Efisiensi Kapital vs. Ilusi Optimisme: Membedah Arah Industri Film Nasional

Optimisme. Kata itu terdengar di mana-mana, dari ruang rapat Kementerian Keuangan hingga panggung Festival Film Indonesia. Insentif pajak, target kontribusi PDB USD 9,8 miliar, visi film “mendunia,” hingga geliat industri animasi. Sekilas, ini adalah melodi indah tentang kebangkitan. Namun, bagi saya, seorang pragmatis yang terbiasa membaca sirkuit data dan indikator kinerja, narasi ini lebih mirip ilusi optik ketimbang cetak biru operasional yang solid. Ini adalah potensi yang belum teroptimalkan, karena mekanisme pasar dan efisiensi kapital di sektor ini masih jauh dari kata ideal.

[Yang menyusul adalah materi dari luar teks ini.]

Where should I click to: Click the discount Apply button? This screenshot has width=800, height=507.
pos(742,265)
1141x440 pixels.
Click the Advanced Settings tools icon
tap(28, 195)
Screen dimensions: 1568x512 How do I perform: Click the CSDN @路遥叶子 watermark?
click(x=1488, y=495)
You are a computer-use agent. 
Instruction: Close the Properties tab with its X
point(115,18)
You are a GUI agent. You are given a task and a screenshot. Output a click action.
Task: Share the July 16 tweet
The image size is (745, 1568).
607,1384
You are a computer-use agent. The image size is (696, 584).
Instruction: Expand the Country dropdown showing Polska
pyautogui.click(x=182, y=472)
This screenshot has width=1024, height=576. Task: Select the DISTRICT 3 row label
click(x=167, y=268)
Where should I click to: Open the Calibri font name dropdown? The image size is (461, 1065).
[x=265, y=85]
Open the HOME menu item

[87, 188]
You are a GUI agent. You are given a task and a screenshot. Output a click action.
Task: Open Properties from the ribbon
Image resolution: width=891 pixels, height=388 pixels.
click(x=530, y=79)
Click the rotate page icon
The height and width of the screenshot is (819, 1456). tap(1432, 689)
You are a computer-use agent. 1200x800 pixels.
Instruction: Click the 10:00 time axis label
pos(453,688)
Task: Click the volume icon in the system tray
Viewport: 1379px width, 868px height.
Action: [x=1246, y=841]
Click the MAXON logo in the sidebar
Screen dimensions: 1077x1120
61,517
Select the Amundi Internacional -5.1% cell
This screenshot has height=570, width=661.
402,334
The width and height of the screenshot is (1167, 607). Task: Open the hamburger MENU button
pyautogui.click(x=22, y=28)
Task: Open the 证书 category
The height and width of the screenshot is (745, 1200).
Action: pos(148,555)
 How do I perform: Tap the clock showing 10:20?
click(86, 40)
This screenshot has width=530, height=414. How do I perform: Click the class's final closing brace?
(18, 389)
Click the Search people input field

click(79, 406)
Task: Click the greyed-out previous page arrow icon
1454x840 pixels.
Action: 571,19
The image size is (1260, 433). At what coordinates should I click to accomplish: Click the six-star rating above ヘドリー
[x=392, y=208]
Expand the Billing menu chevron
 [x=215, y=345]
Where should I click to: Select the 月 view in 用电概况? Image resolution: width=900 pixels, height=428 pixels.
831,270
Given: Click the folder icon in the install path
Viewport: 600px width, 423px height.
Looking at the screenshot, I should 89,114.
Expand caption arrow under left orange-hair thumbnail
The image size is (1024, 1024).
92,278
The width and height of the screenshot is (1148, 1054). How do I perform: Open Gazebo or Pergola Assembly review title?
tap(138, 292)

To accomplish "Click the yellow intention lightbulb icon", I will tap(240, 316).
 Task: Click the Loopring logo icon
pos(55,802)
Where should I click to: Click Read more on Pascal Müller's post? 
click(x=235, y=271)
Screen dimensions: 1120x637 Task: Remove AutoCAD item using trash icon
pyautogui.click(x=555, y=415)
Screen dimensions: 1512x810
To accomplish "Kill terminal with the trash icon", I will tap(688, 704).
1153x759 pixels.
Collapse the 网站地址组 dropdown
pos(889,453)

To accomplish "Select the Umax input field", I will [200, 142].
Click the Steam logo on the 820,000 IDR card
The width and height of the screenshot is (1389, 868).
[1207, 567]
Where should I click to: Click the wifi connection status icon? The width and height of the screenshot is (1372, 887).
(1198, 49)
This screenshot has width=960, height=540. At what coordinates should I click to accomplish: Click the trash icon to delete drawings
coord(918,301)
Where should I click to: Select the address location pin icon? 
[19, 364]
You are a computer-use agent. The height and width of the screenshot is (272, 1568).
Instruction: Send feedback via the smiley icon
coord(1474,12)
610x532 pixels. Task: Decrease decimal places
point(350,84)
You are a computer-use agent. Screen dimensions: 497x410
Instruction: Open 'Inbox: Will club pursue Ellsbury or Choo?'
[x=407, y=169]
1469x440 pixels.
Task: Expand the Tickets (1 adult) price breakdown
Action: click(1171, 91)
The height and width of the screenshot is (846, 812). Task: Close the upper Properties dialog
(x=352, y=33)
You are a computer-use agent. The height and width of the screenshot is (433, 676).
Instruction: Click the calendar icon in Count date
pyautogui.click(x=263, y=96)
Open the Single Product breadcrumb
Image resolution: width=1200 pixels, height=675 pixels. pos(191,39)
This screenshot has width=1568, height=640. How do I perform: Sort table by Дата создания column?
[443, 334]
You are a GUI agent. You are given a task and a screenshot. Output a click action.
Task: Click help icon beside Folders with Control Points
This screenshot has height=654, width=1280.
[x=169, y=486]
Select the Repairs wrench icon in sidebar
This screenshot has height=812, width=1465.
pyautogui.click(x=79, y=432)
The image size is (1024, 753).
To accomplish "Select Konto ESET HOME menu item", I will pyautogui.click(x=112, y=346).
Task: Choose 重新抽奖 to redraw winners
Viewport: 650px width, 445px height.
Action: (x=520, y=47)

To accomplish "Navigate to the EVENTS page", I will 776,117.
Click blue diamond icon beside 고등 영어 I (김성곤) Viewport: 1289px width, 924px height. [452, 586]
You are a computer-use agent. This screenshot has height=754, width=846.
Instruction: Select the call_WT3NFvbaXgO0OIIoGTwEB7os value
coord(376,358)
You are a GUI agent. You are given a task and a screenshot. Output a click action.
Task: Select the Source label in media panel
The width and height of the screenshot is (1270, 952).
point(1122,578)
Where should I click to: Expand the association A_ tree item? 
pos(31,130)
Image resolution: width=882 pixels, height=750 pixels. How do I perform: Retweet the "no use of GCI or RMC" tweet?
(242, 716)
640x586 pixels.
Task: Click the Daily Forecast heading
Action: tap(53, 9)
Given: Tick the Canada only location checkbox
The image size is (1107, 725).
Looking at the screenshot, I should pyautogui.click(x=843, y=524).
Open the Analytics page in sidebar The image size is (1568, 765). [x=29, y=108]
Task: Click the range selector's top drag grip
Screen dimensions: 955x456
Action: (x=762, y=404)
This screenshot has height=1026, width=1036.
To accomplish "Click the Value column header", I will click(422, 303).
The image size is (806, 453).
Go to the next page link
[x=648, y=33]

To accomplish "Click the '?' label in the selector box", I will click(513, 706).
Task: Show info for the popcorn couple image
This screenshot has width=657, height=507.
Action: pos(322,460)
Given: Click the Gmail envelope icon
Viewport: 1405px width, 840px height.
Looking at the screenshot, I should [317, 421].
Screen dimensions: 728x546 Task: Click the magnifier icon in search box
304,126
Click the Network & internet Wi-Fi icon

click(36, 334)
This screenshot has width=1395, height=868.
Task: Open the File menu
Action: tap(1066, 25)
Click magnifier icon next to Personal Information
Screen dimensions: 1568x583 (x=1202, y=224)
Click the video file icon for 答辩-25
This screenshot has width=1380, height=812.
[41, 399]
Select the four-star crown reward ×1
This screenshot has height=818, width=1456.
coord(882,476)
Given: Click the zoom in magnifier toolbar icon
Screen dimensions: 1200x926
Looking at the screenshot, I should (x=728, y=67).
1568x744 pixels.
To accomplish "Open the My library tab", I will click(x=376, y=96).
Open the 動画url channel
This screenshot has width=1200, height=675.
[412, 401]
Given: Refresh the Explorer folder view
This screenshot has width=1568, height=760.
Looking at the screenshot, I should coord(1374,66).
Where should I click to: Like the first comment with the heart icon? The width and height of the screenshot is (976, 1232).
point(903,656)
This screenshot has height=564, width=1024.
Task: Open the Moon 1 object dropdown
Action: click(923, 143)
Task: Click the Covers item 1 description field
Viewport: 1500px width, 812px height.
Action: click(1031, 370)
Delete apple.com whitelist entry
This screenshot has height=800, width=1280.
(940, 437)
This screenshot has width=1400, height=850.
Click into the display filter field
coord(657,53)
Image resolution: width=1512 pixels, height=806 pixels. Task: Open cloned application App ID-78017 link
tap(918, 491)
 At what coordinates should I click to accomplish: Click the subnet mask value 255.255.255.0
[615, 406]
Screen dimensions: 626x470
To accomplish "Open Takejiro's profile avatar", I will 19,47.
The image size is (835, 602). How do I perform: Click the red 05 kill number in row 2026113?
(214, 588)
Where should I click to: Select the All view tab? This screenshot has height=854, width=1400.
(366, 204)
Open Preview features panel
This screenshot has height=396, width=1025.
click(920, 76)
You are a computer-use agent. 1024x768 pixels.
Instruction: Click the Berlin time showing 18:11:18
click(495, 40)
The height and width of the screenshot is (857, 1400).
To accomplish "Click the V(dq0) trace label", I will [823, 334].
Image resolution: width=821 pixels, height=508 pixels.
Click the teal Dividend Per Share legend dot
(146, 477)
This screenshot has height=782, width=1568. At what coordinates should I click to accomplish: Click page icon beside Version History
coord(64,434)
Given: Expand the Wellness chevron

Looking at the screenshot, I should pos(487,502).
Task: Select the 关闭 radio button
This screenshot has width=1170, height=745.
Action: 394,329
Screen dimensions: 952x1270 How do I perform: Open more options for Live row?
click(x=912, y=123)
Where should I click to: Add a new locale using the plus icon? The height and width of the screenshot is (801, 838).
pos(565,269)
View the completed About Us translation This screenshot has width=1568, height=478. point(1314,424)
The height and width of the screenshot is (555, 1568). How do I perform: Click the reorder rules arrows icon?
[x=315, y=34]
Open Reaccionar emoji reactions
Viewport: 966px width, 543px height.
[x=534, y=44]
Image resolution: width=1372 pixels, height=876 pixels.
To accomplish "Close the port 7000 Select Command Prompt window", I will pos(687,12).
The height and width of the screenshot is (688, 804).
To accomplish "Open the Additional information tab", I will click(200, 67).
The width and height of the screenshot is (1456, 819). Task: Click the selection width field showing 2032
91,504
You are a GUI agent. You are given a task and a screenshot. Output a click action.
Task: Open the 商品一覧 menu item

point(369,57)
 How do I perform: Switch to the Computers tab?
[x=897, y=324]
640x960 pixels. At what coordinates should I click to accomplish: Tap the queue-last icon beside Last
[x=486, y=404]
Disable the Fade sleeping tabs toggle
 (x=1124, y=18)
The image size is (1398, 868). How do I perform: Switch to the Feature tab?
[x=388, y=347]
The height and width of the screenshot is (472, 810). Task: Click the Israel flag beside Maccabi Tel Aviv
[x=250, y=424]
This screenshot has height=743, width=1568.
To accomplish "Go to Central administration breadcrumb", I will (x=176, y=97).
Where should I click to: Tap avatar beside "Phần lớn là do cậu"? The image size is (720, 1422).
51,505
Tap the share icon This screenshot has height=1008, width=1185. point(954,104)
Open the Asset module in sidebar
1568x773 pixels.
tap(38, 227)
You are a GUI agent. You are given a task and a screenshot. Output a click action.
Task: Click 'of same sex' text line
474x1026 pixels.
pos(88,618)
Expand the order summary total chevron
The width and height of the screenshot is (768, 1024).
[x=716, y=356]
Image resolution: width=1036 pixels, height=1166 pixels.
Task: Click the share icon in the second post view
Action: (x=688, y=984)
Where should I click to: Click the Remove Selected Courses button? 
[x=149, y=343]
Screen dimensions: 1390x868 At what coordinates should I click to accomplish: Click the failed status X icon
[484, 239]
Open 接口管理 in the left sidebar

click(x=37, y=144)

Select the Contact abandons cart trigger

Mari kita bongkar satu per satu.

Pertama, Insentif Pajak: Stimulus atau Sekadar Palliative? Direktorat Jenderal Pajak sedang merancang skema khusus untuk industri film nasional. Tujuannya bagus: dorong pertumbuhan, perbaiki daya saing. Tapi pertanyaannya, apakah ini sebuah solusi struktural atau hanya palliative yang meredakan gejala tanpa menyentuh akar masalah? Tanpa mekanisme kontrol yang jelas dan pengukuran ROI (Return on Investment) yang ketat, insentif ini berisiko menjadi subsidi tanpa dampak signifikan. Apa key performance indicators yang akan digunakan? Apakah fokusnya pada peningkatan jumlah produksi yang belum tentu berkualitas atau pada profitabilitas dan daya saing global yang riil? Kita harus belajar dari pasar yang sudah matang: insentif pajak bekerja jika ia secara presisi menargetkan peningkatan efisiensi dan inovasi, bukan sekadar memanjakan.

Kedua, Visi “Mendunia”: Target Tanpa Peta Jalan Finansial? Menteri Kebudayaan Fadli Zon dengan semangat memproyeksikan kontribusi USD 9,8 miliar ke PDB nasional pada tahun 2027 dan ambisi film Indonesia yang “tangguh dan mendunia.” Narasi aspiratif ini memang menggugah. Namun, di balik angka besar tersebut, kita perlu bertanya: Bagaimana rantai nilai industri ini akan dioptimalkan untuk mencapai target itu? Apakah sudah ada investasi konkret pada infrastruktur industri yang mendukung, seperti studio pascaproduksi berteknologi tinggi, sistem distribusi internasional yang efisien, atau platform agregasi konten yang komprehensif? “Menembus festival bergengsi” adalah pencapaian brand image yang baik, tetapi profitabilitas global adalah medan pertempuran yang berbeda, membutuhkan strategi bisnis yang dingin dan berbasis data, bukan sekadar tepuk tangan. Film bukan cuma karya seni, ia adalah produk yang bersaing di pasar global.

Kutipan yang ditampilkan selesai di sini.